Most of the resources out there about optimizing cache access talk about L2 cache misses. Which is sensible–the cost of an L2 miss is extraordinary, taking hundreds of cycles for an access to main memory. By comparison, an L1 miss, costing just a dozen cycles, is nothing. This is true on-chip as well; the memory->L2 prefetcher in modern processors is extremely sophisticated and is very good at avoiding cache misses. It is also very efficient, making reasonably good use of the limited memory bandwidth available. There are also dedicated prefetch instructions to hint the prefetcher to avoid future L2 misses.
But what about L1 misses? There’s vastly less literature on them and the L2->L1 prefetchers are often barely documented or not even mentioned in official processor literature. Explicit prefetch instructions are vastly less useful because the cost of the misses is low enough that the extra overhead of sending off a set of prefetches is often not worth it. And yet in many cases–such as in x264–much more time is wasted on L1 misses than L2 misses.
The AMD processor documentation says that the L2->L1 prefetcher is not strided, and tests on Intel chips suggest the same. This means that if we are performing, for example, an access of a block of image data that is in L2 but not L1 cache, every single line of data will cause an L1 cache miss. The benchmarks seem to agree; the first chroma motion compensation during qpel in x264 takes more than twice as long as the others!
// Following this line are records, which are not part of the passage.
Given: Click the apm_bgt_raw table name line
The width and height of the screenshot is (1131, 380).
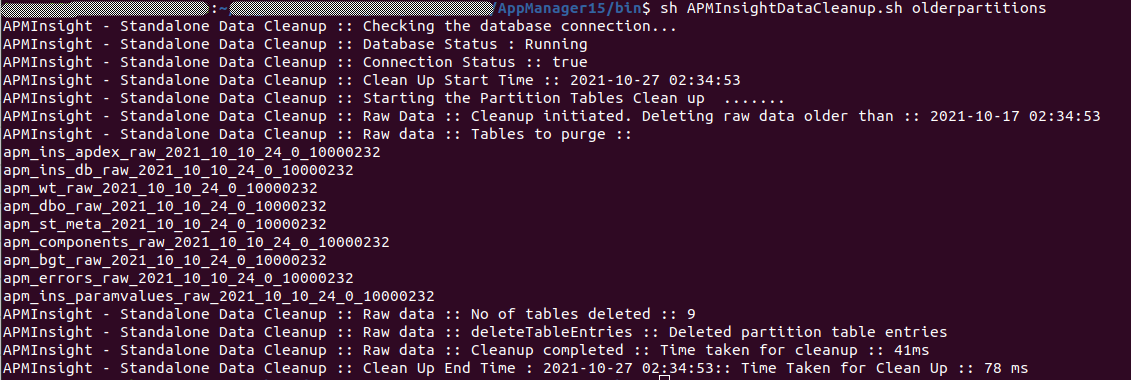Looking at the screenshot, I should tap(164, 260).
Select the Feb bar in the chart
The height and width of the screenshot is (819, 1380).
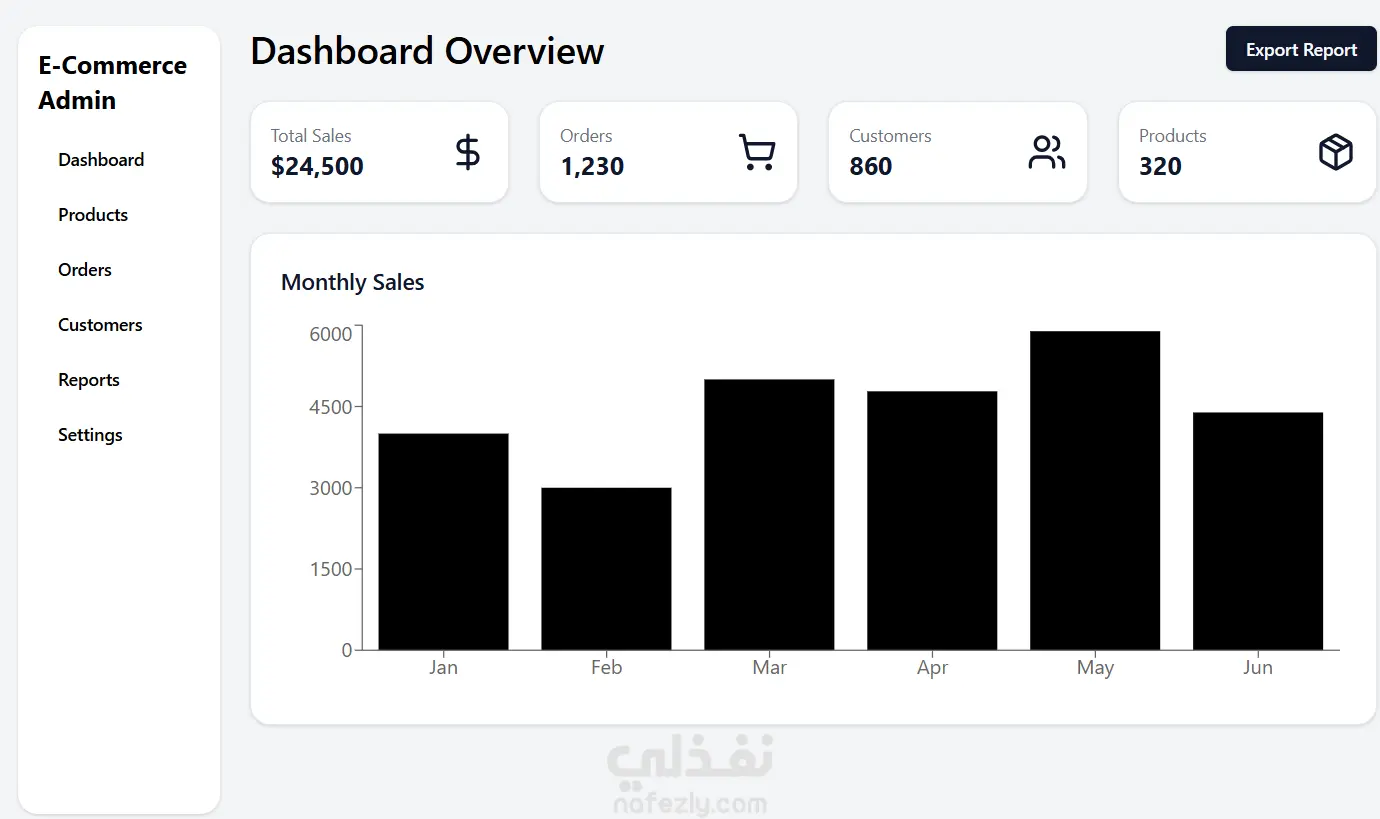[x=606, y=568]
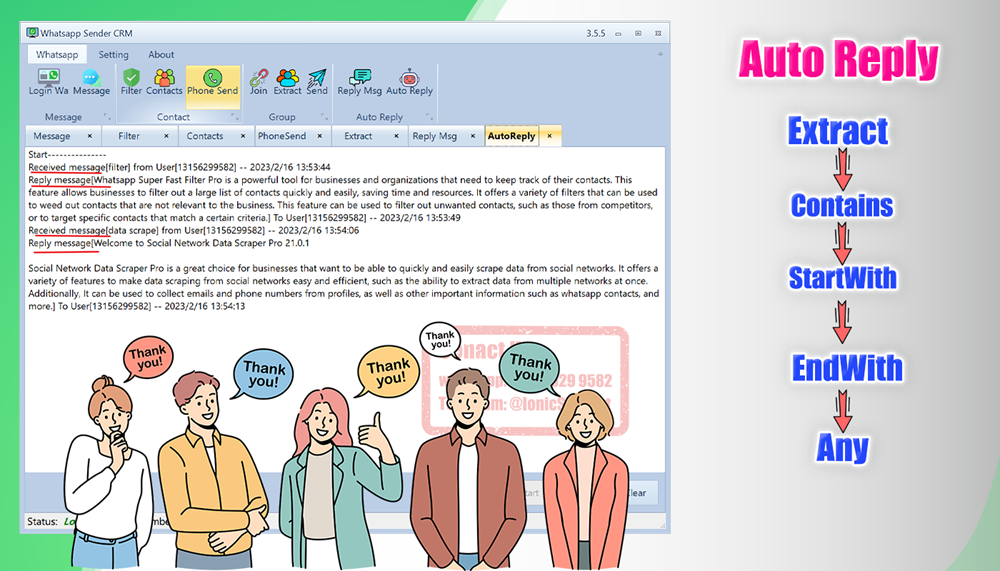Image resolution: width=1000 pixels, height=571 pixels.
Task: Expand the Message group launcher arrow
Action: pyautogui.click(x=107, y=117)
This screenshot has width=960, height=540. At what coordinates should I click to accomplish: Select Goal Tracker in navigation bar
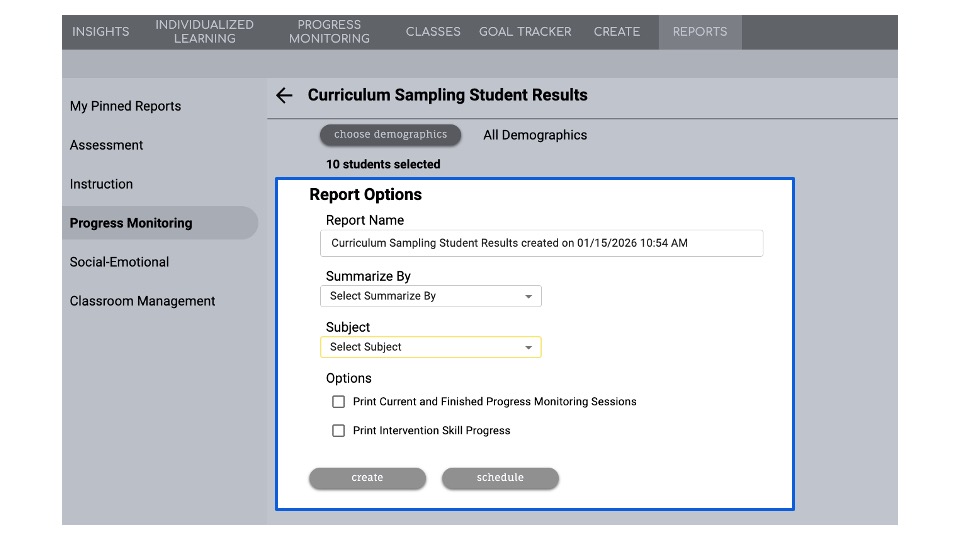525,32
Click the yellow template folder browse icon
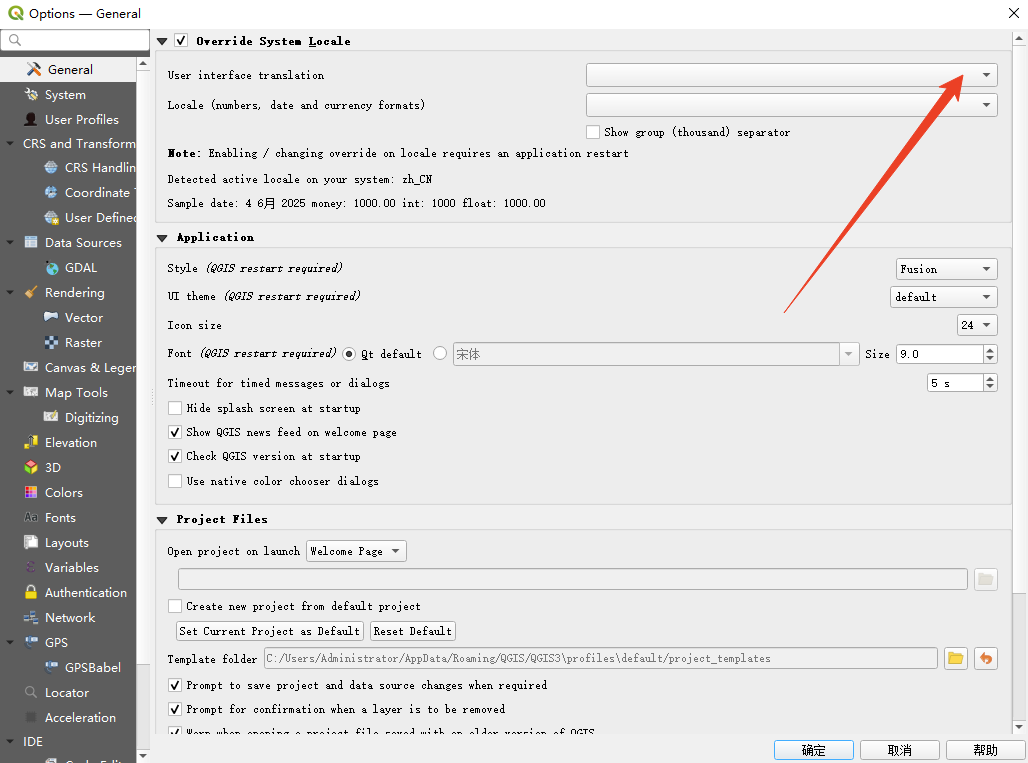This screenshot has width=1028, height=763. (x=955, y=658)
In this sort of case, it’s impossible to keep all the relevant data in L1 cache; a 16×16 window of chroma data might be used during a motion search, resulting in a 64×16 section of data being stuffed into cache. But all the work done during the rest of analyzing that macroblock is vastly larger than L1 cache, so that chroma data is evicted long before the next macroblock is reached–upon which a whole new 64×16 section needs to be fetched.
Here’s some numbers which express how powerful this effect is. At very fast encoding modes, x264 rounds the predictors for the motion search to fullpel to avoid interpolation during predictor checks. However, halfpel pixels are cached, so it shouldn’t require significantly more work to round to halfpel instead of fullpel. But doing so increases the cycle count of predictor checking from 790 to 1231! This almost entirely comes from extra L1 cache misses, since the halfpel data is 4 times as large as the fullpel data and is stored in 4 separate planes. Of course, this problem extends beyond just predictor checking to motion search in general, especially subpel.
At this point, I’m stumped with regard to how to significantly improve this: without a strided prefetcher, it’s impossible to “jump-start” the prefetcher into fetching all the necessary rows with a couple prefetch instructions. Short of lobbying Intel to improve their chips, I don’t see much of an option–but if an improvement could be made, encoding times, especially with very fast settings, could improve dramatically. Of course, this would also improve all other applications for which their working set is significantly larger than the L1 cache–not just video compression.